3. North Korea. The International Criminal Court’s announcement this week that it has evidence of rape being used as a weapon of war by Gaddafi’s soldiers raises the possibility of an eventual war crimes trial for Gaddafi in The Hague. That rules out many African states, particularly Nigeria, which took in former Liberian warlord Charles Taylor in 2003 only to arrest him in 2006, an action which led to his ongoing trial in The Hague. Zimbabwe is a good place to hide from any ICC indictment: Mugabe never signed up to the ICC and the court consequently has no jurisdiction there. But if it’s  isolation Gaddafi wants, he couldn’t do better than the hermit state of North Korea. Plus, Tripoli and Pyongyang are old allies: when Libya gave up its nuclear weapons program, tests on the processed uranium it surrendered to international inspectors indicated the material came from North Korea.
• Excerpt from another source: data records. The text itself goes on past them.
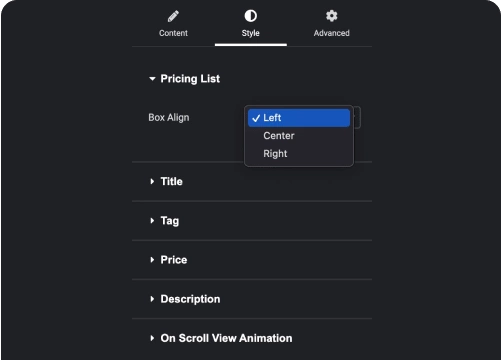Expand the Price section arrow
Viewport: 501px width, 360px height.
[152, 260]
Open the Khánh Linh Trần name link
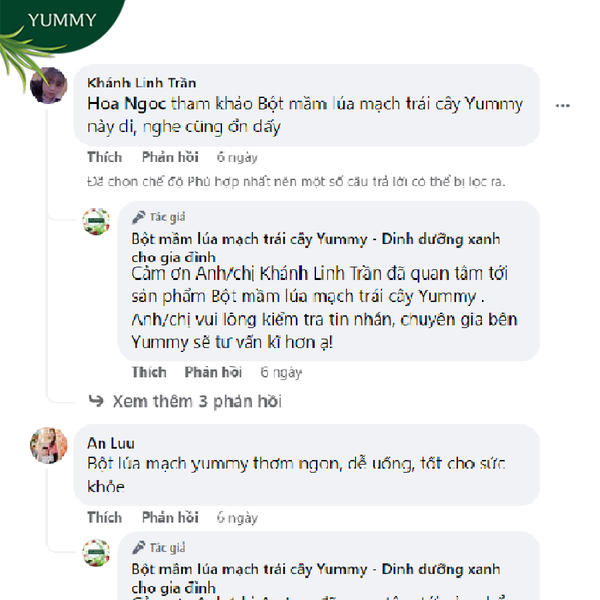The image size is (600, 600). point(142,83)
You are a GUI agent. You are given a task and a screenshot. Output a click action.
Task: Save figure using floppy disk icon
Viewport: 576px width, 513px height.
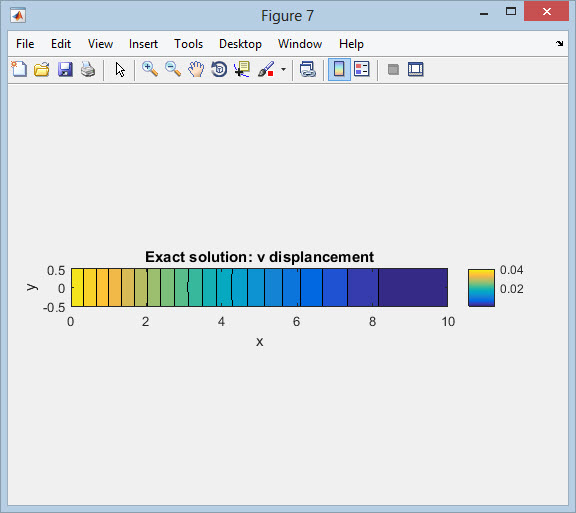[65, 69]
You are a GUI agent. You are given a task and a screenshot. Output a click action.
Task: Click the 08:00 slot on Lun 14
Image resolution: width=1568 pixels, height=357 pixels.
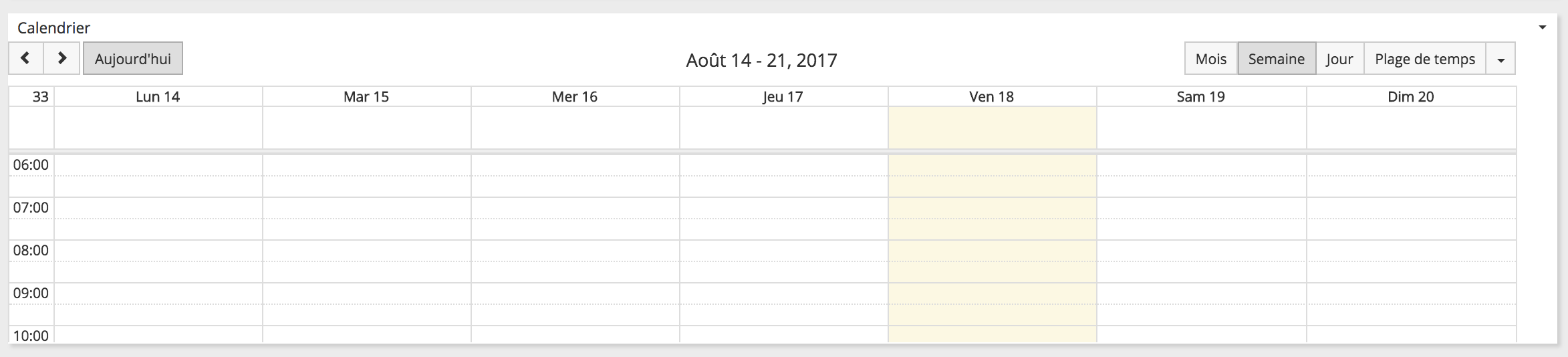pyautogui.click(x=158, y=251)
4. Venezuela. Concerns about the ICC narrow Gaddafi’s options considerably. This week Senegal’s President Abdoulaye Wade appealed to Libyan leader Muammar Gaddafi to step down, saying he could “be one of those who help you pull out of political life.” But though Libya and Seneral have long-standing ties – Wade was a strong backer of Gaddafi’s call for a United States of Africa – Senegal is also an ICC signatory and would be legally-bound to act on any ICC arrest request. Likewise, South Africa might appear a likely candidate at face value. It has played host to exiled former leaders Jean-Bertrand Aristide of Haiti and Marc Ravalomanana of Madagascar; former president Nelson Mandela stayed loyal to Gaddafi out of gratitude for the latter’s support for the struggle against apartheid; Gaddafi has substantial investments in South Africa; South Africa has a history of opposing the West at the United Nations; and  during the latest crisis, President Jacob Zuma has emerged as a key mediator between Gaddafi and the outside world. But South Africa, an emerging BRICS power keen to expand its influence across Africa and beyond, is also unlikely to choose to flout any ICC indictment. (The possibility of arrest has, for instance, persuaded ICC indictee and Sudanese President Omar al Bashir to avoid touching down in Johannesburg.) Much less likely to care what the ICC thinks, or anybody else for that matter, is Venezuelan President Hugo Chavez, who has visited Libya several times, has a football stadium there is named in his honor and actively enjoys annoying the West.

5. Libya. Staying in Libya – alive or dead, like his son Saif al-Arab and three grandsons, killed in a NATO airstrike in April – is a real option, perhaps even the most likely. No matter how he has treated its people, Gaddafi loves Libya, loves the bedouin life of the Sahara and whatever remaining support he enjoys is strongest there. “I am a fighter, a revolutionary from tents,” he said in February, vowing he would fight “to my last drop of blood” and “die as a martyr at the end.” That may be his choice. But it is also one among few others.